> SUPPLIED PASSAGE:
For more information, see Use Spark Operator to run Spark jobs.

Step 3: Read and write OSS data

Spark jobs can access OSS using Hadoop Aliyun SDK, Hadoop AWS SDK, or JindoSDK. Include the corresponding dependencies in your container image and configure the Hadoop parameters in the job.

Expand to view the sample code

This example runs SparkPageRank and reads input data from OSS. Upload your test dataset to OSS first — see Read and write OSS data in Spark jobs for instructions.

apiVersion: sparkoperator.k8s.io/v1beta2
kind: SparkApplication
metadata:
  name: spark-pagerank
  namespace: spark
spec:
  type: Scala
  mode: cluster
  # Replace <SPARK_IMAGE> with your own Spark image
  image: <SPARK_IMAGE>
  imagePullPolicy: IfNotPresent
  mainClass: org.apache.spark.examples.SparkPageRank
  mainApplicationFile: local:///opt/spark/examples/jars/spark-examples_2.12-3.5.4.jar
  arguments:
    # Replace <OSS_BUCKET> with your OSS bucket name
    - oss://<OSS_BUCKET>/data/pagerank_dataset.txt
    # Number of iterations
    - "10"

> MATERIAL:
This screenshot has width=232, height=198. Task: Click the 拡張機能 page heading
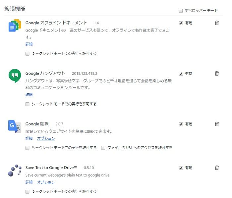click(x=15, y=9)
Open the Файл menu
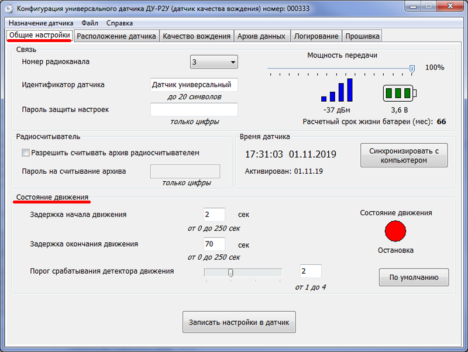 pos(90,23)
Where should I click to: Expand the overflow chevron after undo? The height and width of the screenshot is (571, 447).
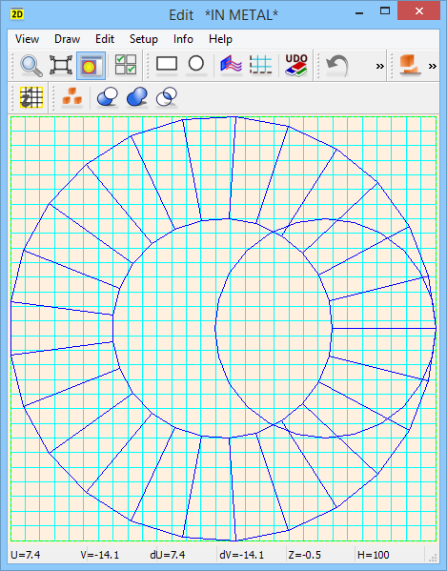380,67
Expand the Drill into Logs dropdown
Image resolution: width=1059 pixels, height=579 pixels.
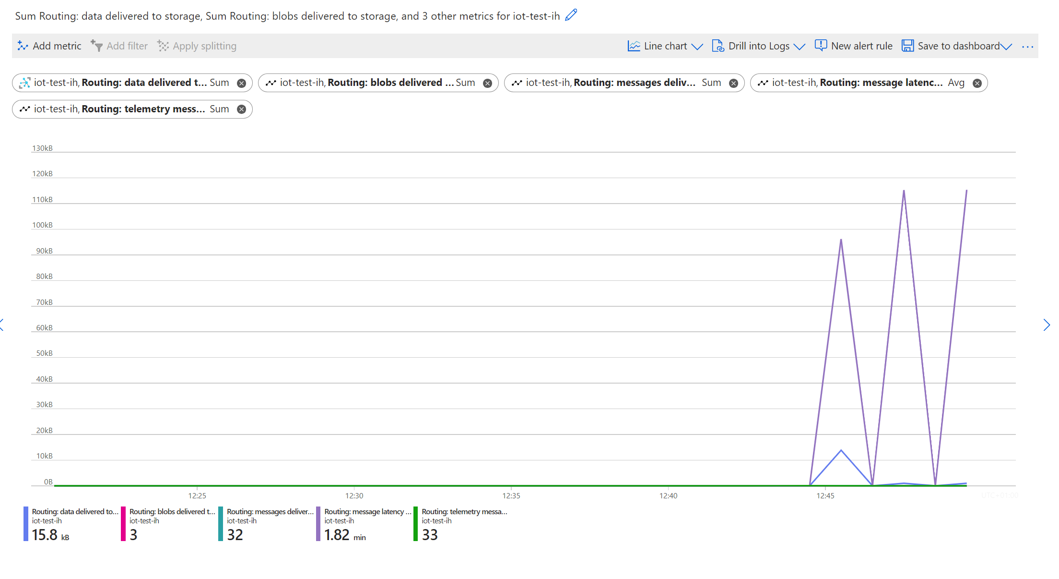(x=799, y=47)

--

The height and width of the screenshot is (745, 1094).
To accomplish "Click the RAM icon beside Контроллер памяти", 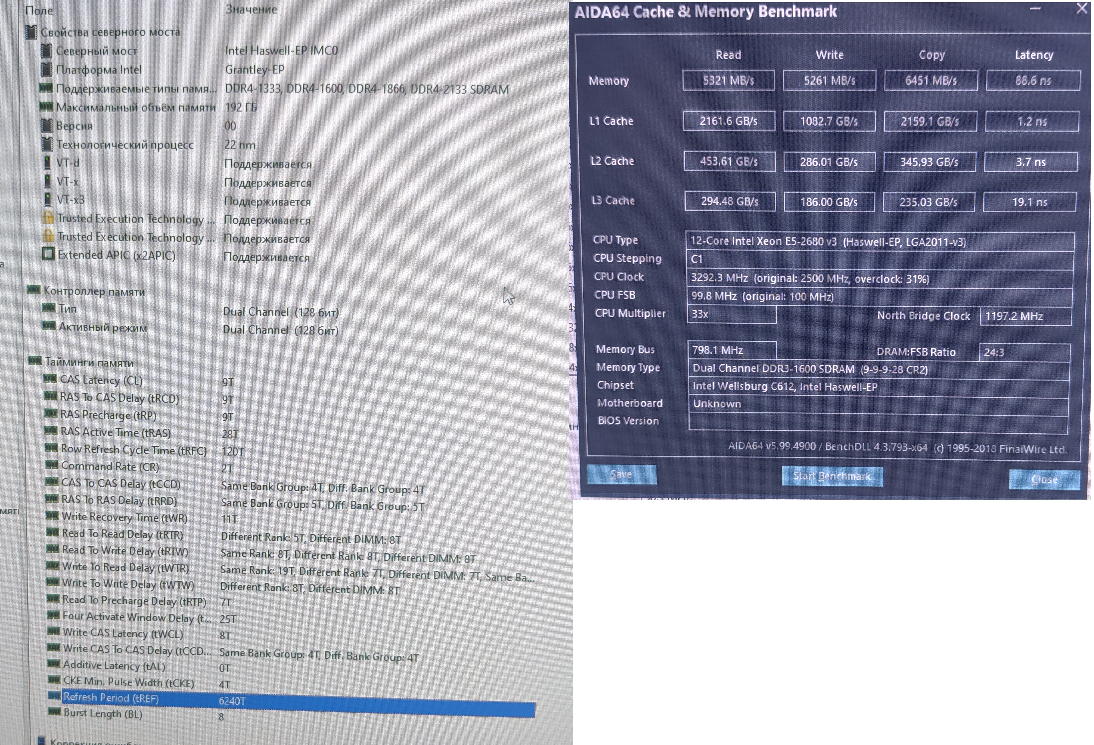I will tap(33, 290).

> TASKS TO PERFORM:
1/ Which keys sit directly under spec in the manifest of the Spark OSS excerpt?
2/ Can you shorten the paragraph of the Spark OSS excerpt that begins "Spark jobs can access OSS" while keeping its main facts?
3/ Return the part of the Spark OSS excerpt between "Step 3: Read" and "jobs for instructions.", inclusive, copied exactly.
The lines after the Spark OSS excerpt are separate material and have no connection to it.

> CORRECT ANSWERS:
1/ type, mode, image, imagePullPolicy, mainClass, mainApplicationFile, arguments

2/ Spark jobs reach OSS through Hadoop Aliyun SDK, Hadoop AWS SDK, or JindoSDK; add the matching dependencies to the container image and set the Hadoop parameters in the job.

3/
Step 3: Read and write OSS data

Spark jobs can access OSS using Hadoop Aliyun SDK, Hadoop AWS SDK, or JindoSDK. Include the corresponding dependencies in your container image and configure the Hadoop parameters in the job.

Expand to view the sample code

This example runs SparkPageRank and reads input data from OSS. Upload your test dataset to OSS first — see Read and write OSS data in Spark jobs for instructions.